═════ Given data ═════

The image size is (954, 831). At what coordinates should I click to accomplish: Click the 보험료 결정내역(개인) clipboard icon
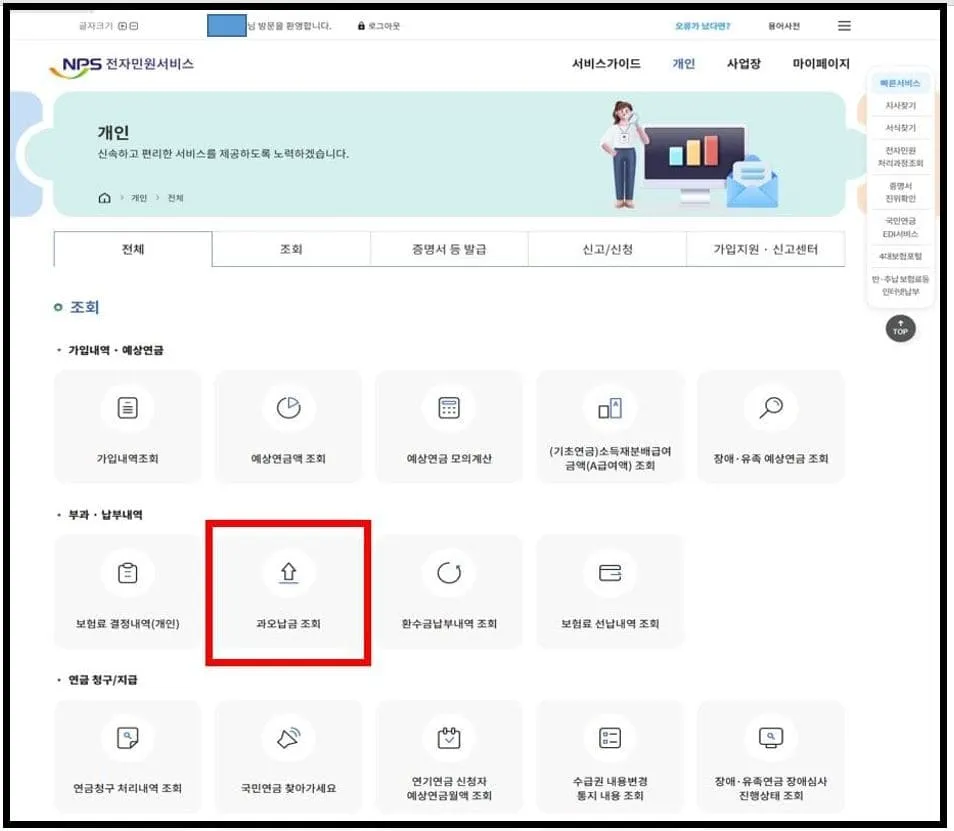pos(127,574)
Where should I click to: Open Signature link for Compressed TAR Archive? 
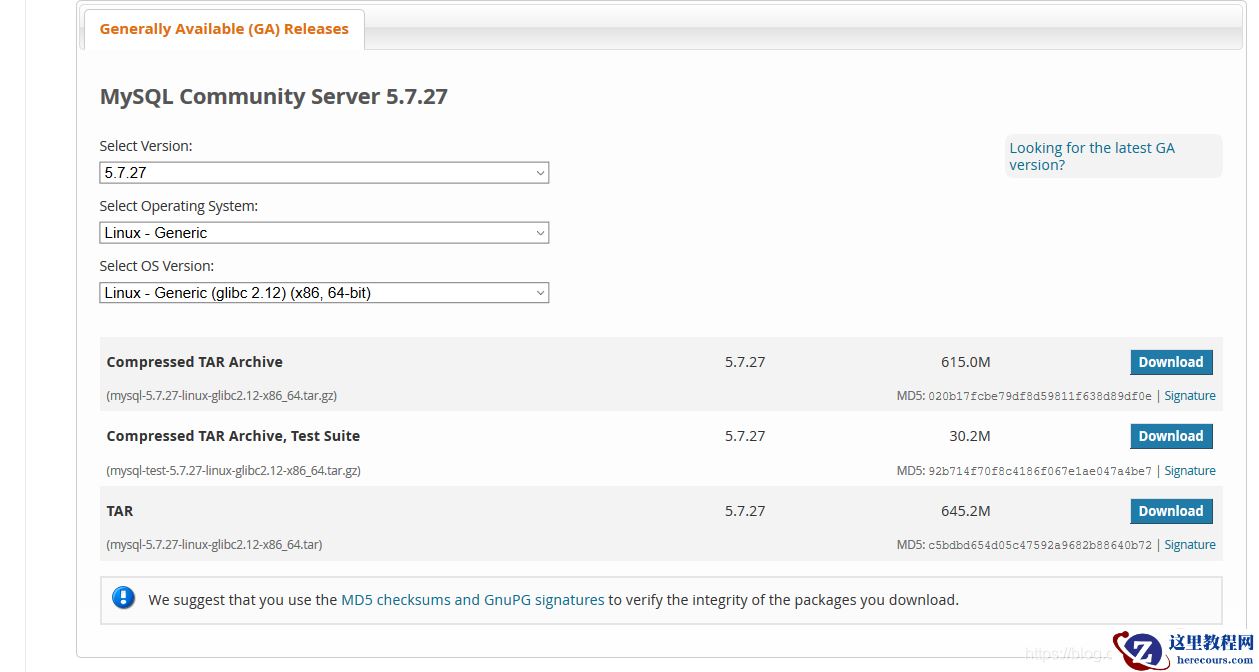coord(1189,396)
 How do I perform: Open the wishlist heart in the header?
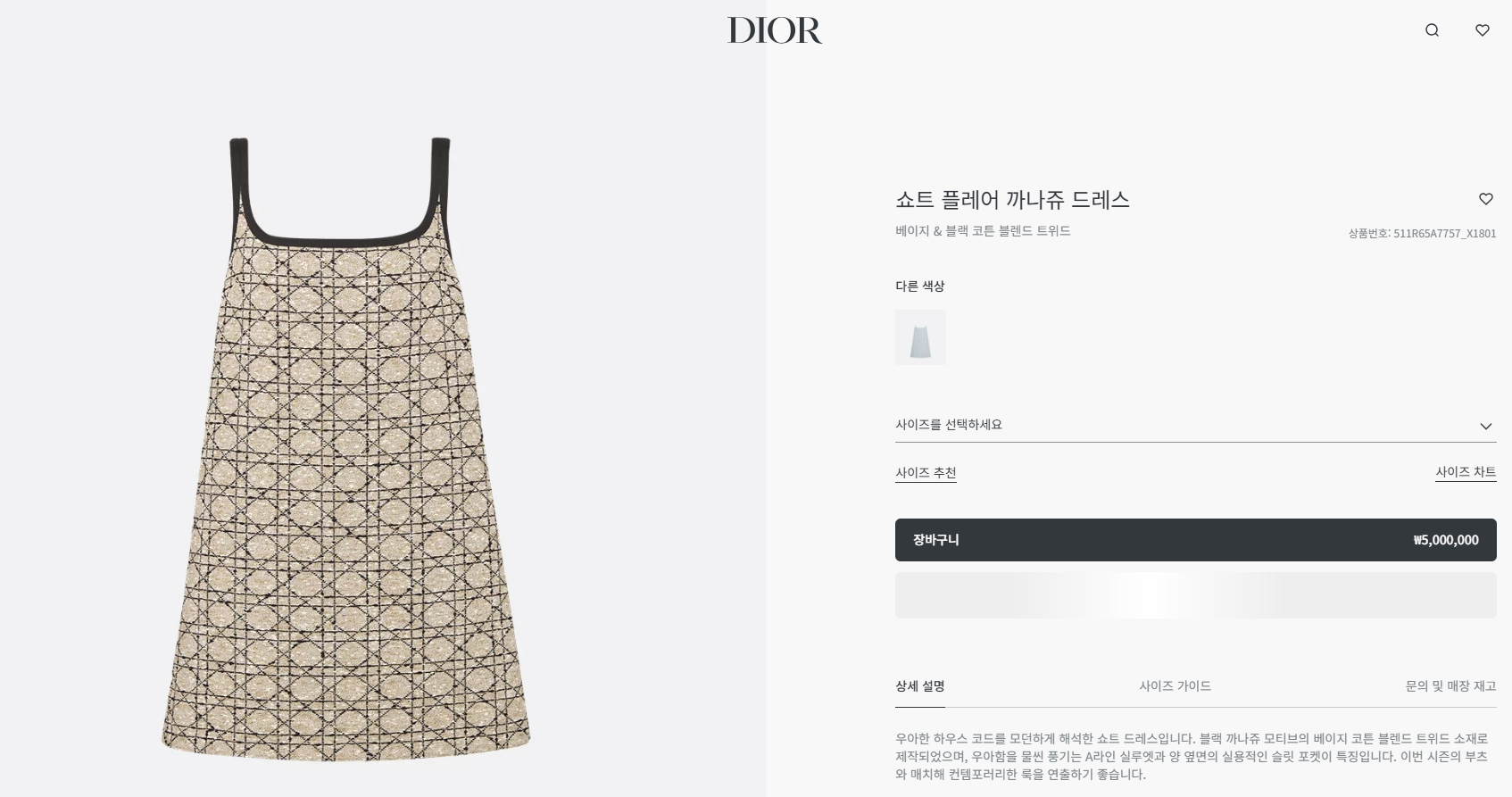[x=1483, y=30]
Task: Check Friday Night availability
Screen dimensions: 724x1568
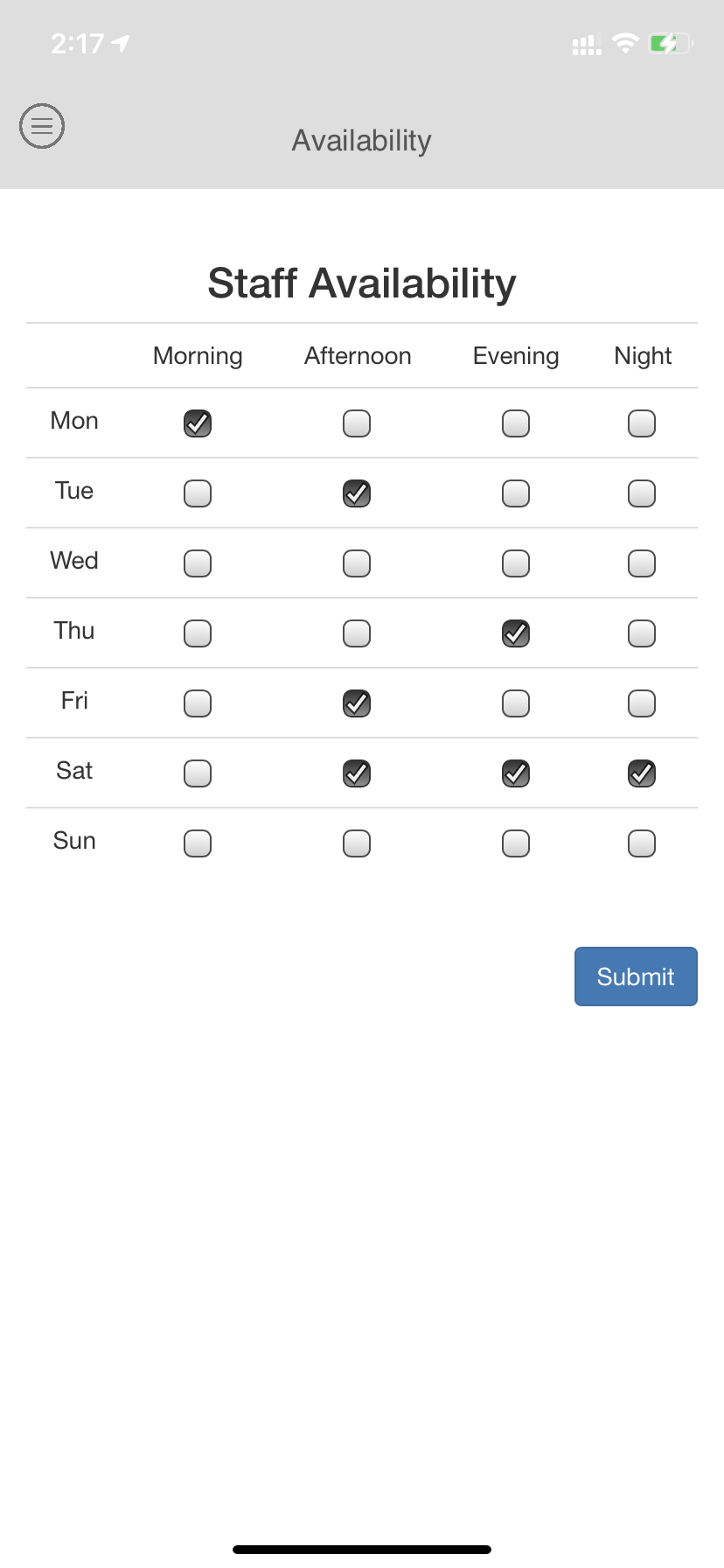Action: point(642,704)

═════

Your objective | Retype all the records shown above, character for character. Omit every picture.

Task result |
The image size is (954, 831). At what coordinates should I click to accomplish: Click the 보험료 결정내역(개인) clipboard icon
pos(127,574)
Where should I click to: Open Signature link for Compressed TAR Archive? 
coord(1189,396)
 How do I perform: Open the wishlist heart in the header?
[x=1483, y=30]
Task: Check Friday Night availability
Screen dimensions: 724x1568
Action: point(642,704)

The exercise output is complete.